I would like to find an example of a ring $R$ and a $R$-module $M$, which can't be written as a direct sum of indecomposable submodules, i.e. $$ M \not \cong \bigoplus\limits_{i \in I} M_i$$ for all set $\{M_i \;\vert\; i \in I \}$ of indecomposable submodules.

In that case, I know that $M$ should be neither noetherian nor artinian, but I wasn't able to find such an example. Any help would be appreciated!

Solution 1:

A good way to find examples like this is to look at infinite products. For instance, let $k$ be a field (or more generally, any ring with no nontrivial idempotent elements), let $T$ be an infinite set, let $R=k^T$ (a product of copies of $k$ indexed by $T$), and let $M=R$. It is not too hard to show that any direct summand of $M$ is of the form $k^S$ for some subset $S\subseteq T$ (to show this, use the fact that any direct summand of a ring as a module over itself is generated by an idempotent). Thus the only indecomposable direct summands of $M$ are those of the form $k^S$ when $S$ is a singleton. But the direct sum of all of these is just the infinite direct sum $k^{\oplus T}$, which is the proper submodule of $M$ consisting only of elements which are $0$ on all but finitely many coordinates. Thus $M$ is not a direct sum of indecomposable submodules.

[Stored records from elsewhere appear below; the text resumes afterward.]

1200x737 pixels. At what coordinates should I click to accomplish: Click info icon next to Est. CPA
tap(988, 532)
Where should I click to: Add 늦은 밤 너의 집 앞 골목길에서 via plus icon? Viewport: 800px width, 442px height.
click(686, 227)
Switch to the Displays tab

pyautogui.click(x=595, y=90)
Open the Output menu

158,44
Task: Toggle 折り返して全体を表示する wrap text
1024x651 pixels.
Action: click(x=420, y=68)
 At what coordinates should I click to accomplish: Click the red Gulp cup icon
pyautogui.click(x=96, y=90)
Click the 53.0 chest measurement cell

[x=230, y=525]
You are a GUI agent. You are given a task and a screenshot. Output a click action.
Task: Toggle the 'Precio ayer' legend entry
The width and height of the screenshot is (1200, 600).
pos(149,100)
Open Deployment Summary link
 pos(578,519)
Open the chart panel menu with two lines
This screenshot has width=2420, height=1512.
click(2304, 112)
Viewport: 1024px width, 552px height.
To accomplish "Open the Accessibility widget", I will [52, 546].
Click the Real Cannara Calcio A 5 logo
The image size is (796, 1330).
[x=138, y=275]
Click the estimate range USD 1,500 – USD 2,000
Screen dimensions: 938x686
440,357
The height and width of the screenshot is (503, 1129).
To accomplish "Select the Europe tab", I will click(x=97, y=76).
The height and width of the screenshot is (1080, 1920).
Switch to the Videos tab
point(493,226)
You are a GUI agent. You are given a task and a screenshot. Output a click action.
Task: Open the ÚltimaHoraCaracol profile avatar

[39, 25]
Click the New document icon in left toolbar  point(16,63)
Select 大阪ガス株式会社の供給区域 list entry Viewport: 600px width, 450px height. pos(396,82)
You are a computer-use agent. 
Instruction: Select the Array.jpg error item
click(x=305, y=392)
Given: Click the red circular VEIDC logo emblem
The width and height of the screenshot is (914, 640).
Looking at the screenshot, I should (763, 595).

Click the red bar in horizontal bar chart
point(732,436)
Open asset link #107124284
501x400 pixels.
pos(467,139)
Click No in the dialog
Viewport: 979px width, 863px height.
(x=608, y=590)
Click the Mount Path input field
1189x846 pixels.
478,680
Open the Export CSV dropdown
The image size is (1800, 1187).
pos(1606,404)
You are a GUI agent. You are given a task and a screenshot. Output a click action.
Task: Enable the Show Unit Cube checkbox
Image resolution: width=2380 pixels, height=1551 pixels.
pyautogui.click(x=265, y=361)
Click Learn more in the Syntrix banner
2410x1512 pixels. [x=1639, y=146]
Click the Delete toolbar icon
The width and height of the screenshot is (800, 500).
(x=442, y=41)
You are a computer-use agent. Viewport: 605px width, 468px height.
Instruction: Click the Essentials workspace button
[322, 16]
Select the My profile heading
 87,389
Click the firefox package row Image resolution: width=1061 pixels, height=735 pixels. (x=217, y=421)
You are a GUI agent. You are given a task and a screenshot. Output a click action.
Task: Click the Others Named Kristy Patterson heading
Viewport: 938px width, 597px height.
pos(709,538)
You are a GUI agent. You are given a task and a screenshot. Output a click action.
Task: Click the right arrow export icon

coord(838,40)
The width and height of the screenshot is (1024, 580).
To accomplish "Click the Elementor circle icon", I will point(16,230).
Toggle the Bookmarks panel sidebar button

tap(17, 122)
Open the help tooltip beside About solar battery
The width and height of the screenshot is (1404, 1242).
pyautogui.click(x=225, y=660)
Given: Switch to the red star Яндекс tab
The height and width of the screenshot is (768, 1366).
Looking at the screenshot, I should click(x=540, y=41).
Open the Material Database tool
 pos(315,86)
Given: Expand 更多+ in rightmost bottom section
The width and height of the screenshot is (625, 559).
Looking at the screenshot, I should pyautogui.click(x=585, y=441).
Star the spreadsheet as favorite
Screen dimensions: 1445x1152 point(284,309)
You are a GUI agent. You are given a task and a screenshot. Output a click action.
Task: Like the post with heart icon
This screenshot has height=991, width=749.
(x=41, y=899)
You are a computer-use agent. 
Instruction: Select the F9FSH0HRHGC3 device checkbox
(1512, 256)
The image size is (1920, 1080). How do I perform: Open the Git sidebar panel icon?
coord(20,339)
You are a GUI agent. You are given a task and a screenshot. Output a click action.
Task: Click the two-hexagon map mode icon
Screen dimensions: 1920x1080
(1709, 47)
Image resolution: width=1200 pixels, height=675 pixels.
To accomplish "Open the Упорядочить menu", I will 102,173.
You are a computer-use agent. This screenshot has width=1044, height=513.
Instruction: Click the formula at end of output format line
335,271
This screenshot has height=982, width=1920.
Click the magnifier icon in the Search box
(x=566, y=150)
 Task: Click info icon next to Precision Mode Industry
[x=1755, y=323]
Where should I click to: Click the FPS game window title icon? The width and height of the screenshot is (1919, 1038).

Here's another example, which shows you don't have to be working over some big complicated ring. Take $R=\mathbb{Z}$ and let $M=\mathbb{Z}^T$ for any infinite set $T$. I claim that $M$ is not a direct sum of indecomposable submodules. Since $M$ is not free, it suffices to show that any indecomposable submodule of $M$ is isomorphic to $\mathbb{Z}$. To show this, note that if $N\subseteq M$ is any nonzero submodule, then for some $t\in T$ the projection $p_t:N\to\mathbb{Z}$ onto the $t$th factor of the product is nonzero. Thus $p_t(N)=n\mathbb{Z}$ for some nonzero $n\in\mathbb{Z}$, and since $n\mathbb{Z}$ is free the surjection $p_t:N\to n\mathbb{Z}$ splits and gives a direct summand of $N$ isomorphic to $n\mathbb{Z}\cong \mathbb{Z}$. So if $N$ is indecomposable, it must be isomorphic to $\mathbb{Z}$.